As part of this, I now sometimes write code for this project off-stream but also still write code on-stream for topics that feel fun to explore with a live audience. The project now loads glTF scenes, uses bindless texturing, deferred shading, HW raytracing9 with soft(ish) shadows, with many other things planned for the future, time permitting :) If you have not seen the project before and have a spare week or two, the full YouTube playlist is just 82 hours for now!10

So, where does this leave us, a few short hours before 2025 begins? What are the plans and resolutions? Where will I be and what will I do in 12 months? Excitingly, the answer remains the same - I don’t know! But I think more and more I appreciate the incredible power that freedom and independence give you, and it becomes less and less likely that you will see an “I am joining a company” announcement from me in the future. “I am starting a company” is still on the table for now ;)

And maybe most importantly: by combining “work can be fun” and “you can just do things”, we arrive at “you can just do work that is fun”. Hopefully for many years to come.

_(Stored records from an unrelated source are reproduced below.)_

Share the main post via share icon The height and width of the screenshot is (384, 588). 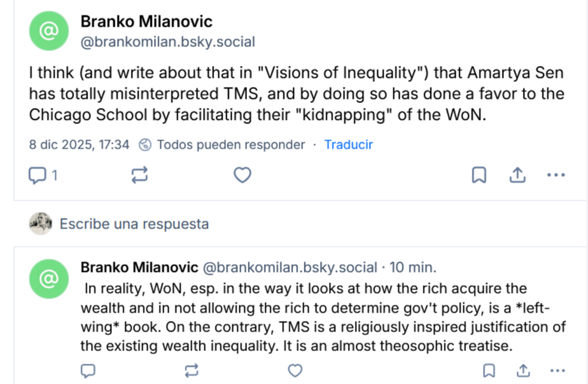[517, 175]
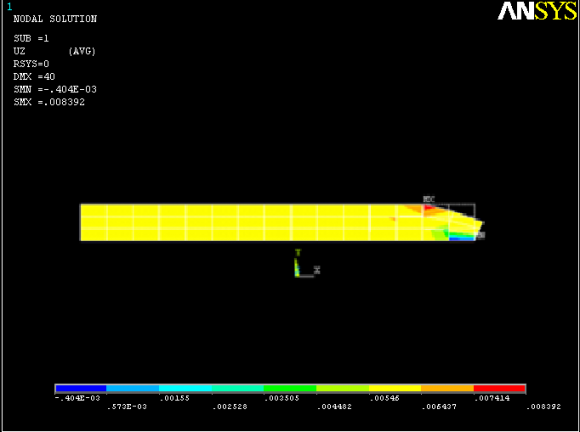Click the DMX =40 text
580x432 pixels.
click(34, 77)
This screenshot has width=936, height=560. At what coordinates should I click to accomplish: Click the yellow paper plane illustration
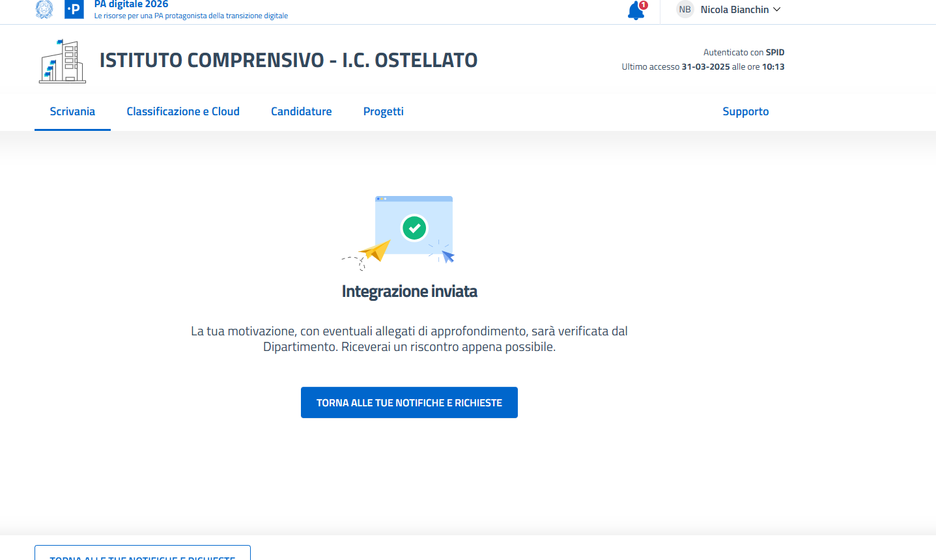[375, 251]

  1. And some travel and unwinding did happen at various points of this year :) But this is not a travel blog… 

  2. As recently as a few days ago I needed to write a 5-line function and both Claude and O1 failed completely at doing that for me, so I had to do it myself - in a classical xkcd automation moment, it took me much less time to do it myself than to try to get an LLM to do it for me. 

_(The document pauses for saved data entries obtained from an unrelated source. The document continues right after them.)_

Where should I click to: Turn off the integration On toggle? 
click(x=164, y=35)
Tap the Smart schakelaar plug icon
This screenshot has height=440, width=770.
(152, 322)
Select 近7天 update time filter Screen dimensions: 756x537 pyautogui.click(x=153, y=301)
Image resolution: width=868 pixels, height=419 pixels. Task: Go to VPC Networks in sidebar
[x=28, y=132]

  3. I hear it’s better these days with projects like gpt-fast and torchao; there’s also now alternatives like tinygrad that are much more pleasant to work with. 

  4. This is entirely impractical - why would you ever optimize a single request latency to death on an 8xH100 system? - so this is on a branch that will never be merged. 

  5. calm implements a small CUDA profiler using the CUPTI trace library, which was helpful to profile on cloud hardware, and more convenient to work with vs NVidia tools at times - but this was not strictly necessary, and the fact that you can even do this speaks to the excellent engineering discipline in the CUDA ecosystem. 

  6. While I have some misgivings about both, I look forward to efforts of Modular and TinyCorp

  7. Of perfectly certain and proper copyright status, thank you for asking. 

  8. Content pipeline processing speed is important to me; it is also important to some meshoptimizer users who have multi-hundred-million-triangle meshes to process, but I am sure not the highest priority for others. 

  9. I even ended up contributing a small patch to radv to use an RDNA3 feature to accelerate RT traversal, although a lot more work is required for radv to be competitive with AMD drivers in this area. 

  10. The audio quality in the early days was pretty rough :( Maybe just watch the streams since 2023!